[[ Records for the task open ]]
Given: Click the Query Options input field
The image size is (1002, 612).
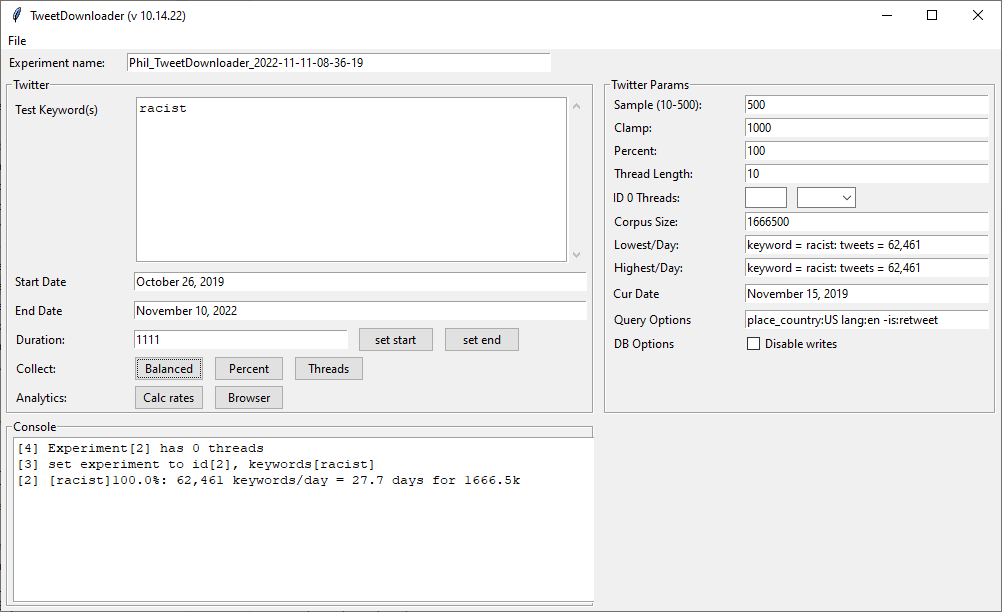Looking at the screenshot, I should tap(866, 320).
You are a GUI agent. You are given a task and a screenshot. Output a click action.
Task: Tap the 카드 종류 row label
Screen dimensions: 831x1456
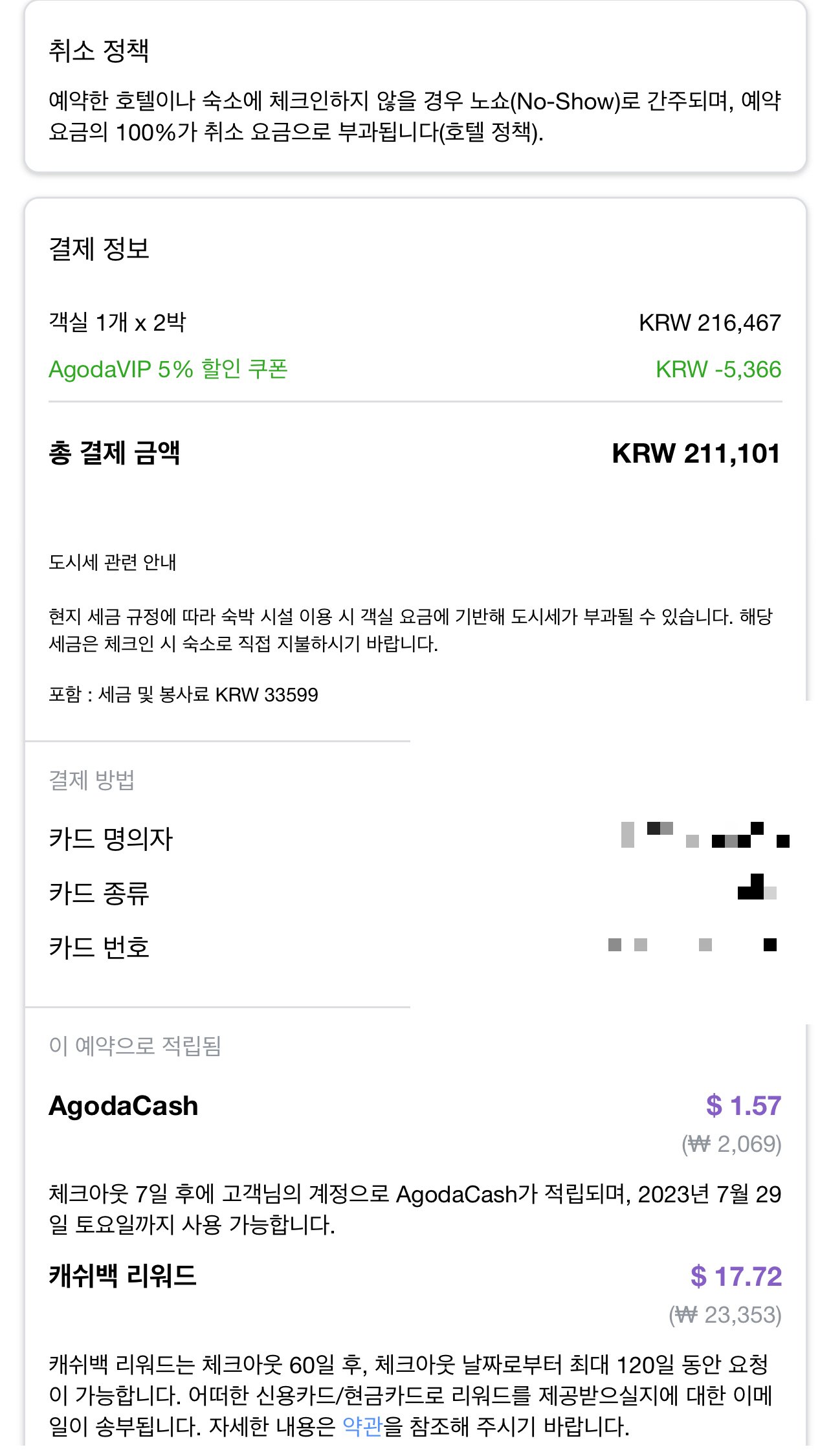click(x=99, y=894)
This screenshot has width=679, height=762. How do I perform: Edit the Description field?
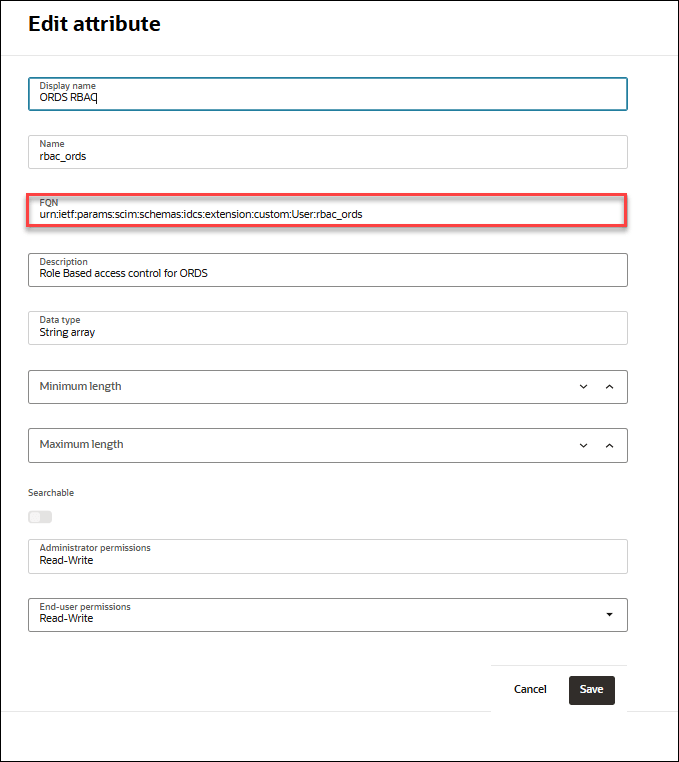(x=327, y=272)
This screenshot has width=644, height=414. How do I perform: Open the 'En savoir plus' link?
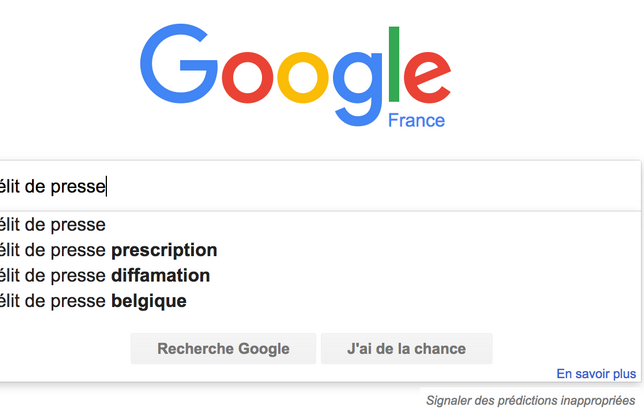pyautogui.click(x=596, y=374)
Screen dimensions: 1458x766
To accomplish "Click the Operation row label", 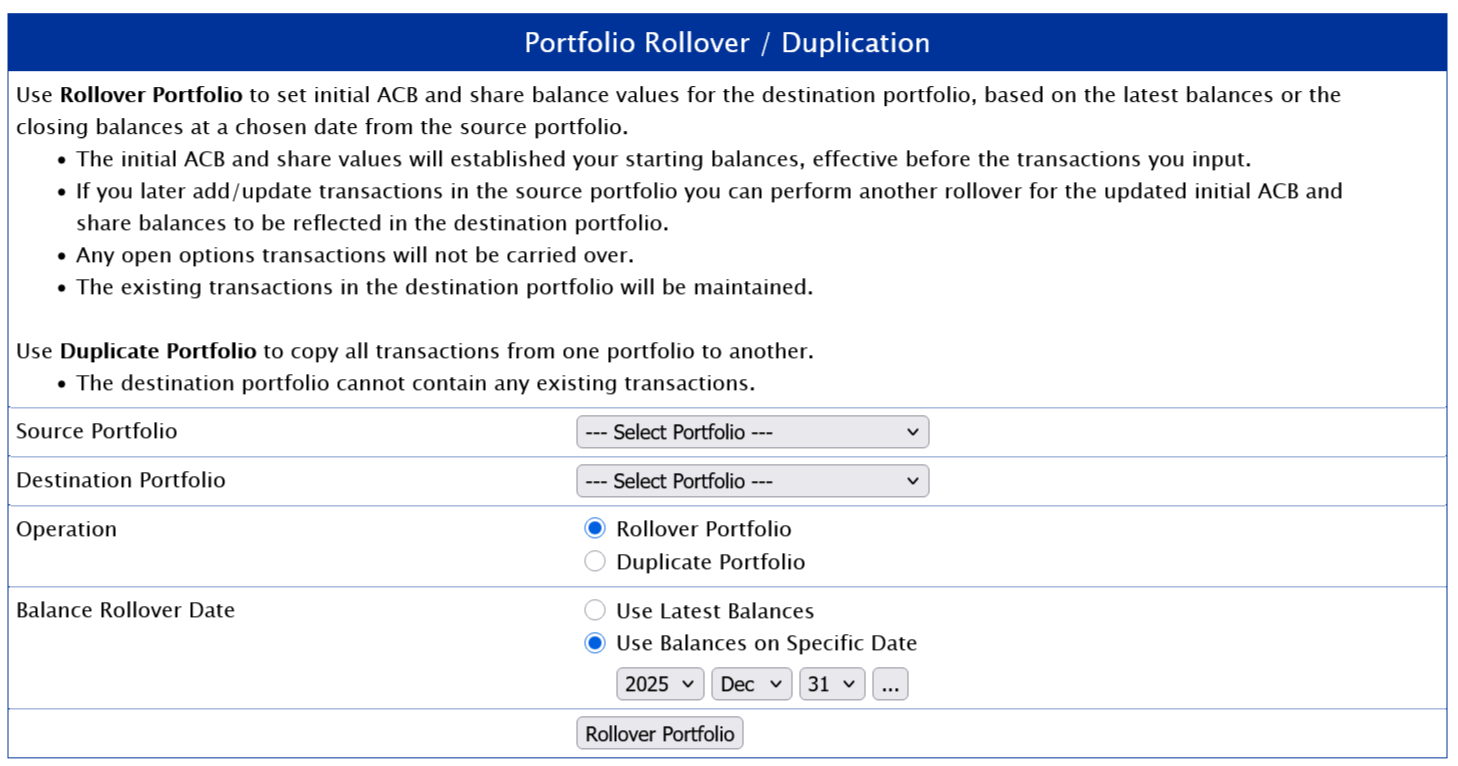I will click(66, 529).
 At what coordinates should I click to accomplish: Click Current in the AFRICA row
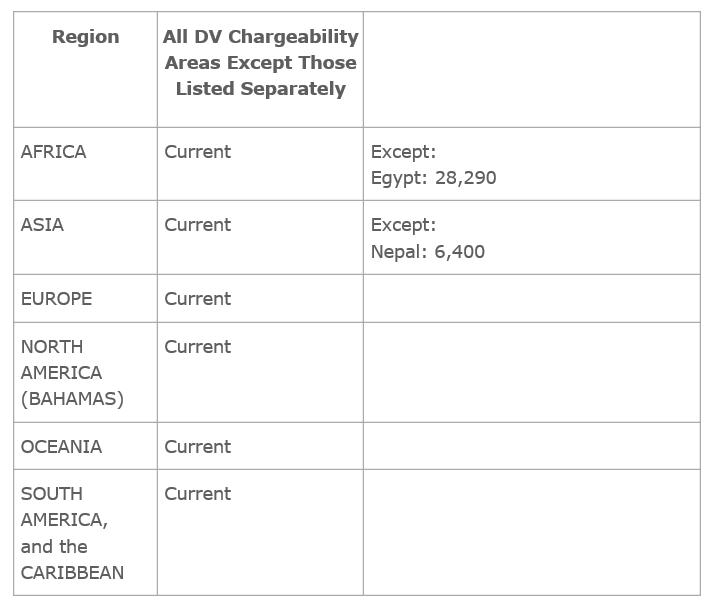click(197, 152)
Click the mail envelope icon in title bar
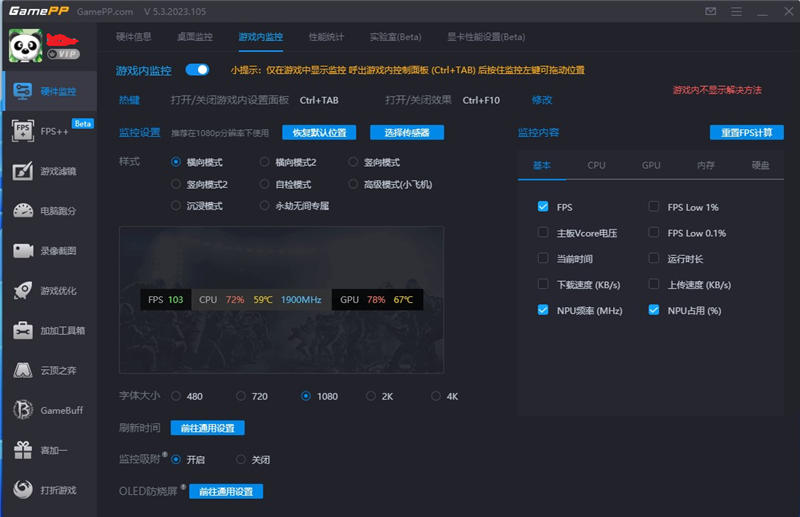The image size is (800, 517). pyautogui.click(x=710, y=12)
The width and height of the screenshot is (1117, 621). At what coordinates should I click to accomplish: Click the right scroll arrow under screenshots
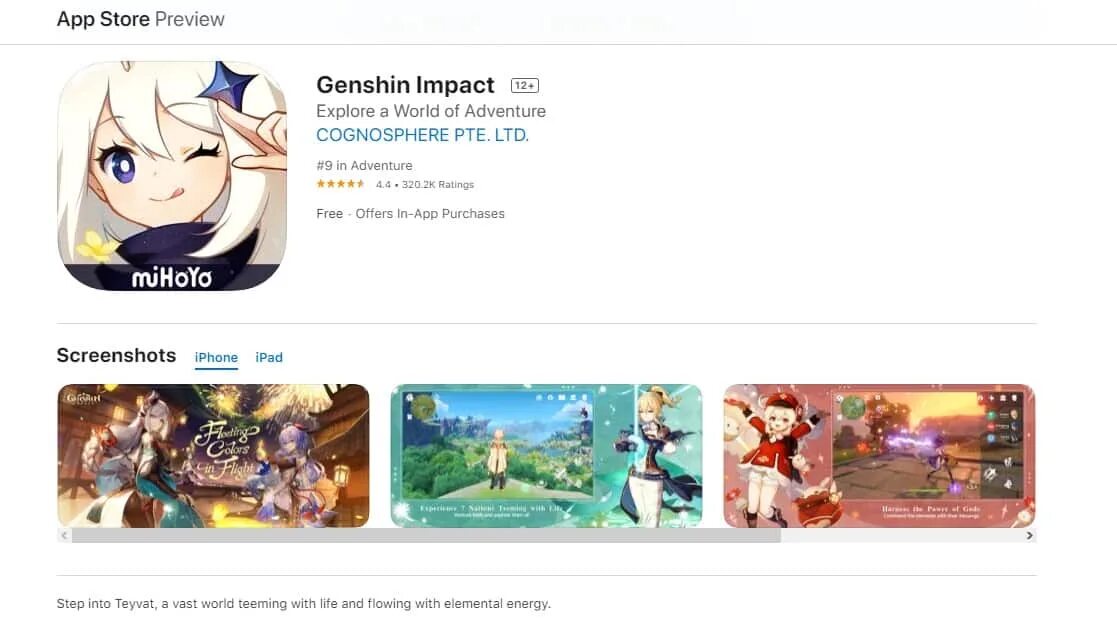pos(1029,536)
[[ Records for the task closed ]]
▶ **What you should do**
Reproduce verbatim every line starting at the line that holds "The width and" and ending with the final line of the data; omit the pictures.

▶ **Response area**
The width and height of the screenshot is (1117, 621). At what coordinates should I click to accomplish: Click the right scroll arrow under screenshots
pos(1029,536)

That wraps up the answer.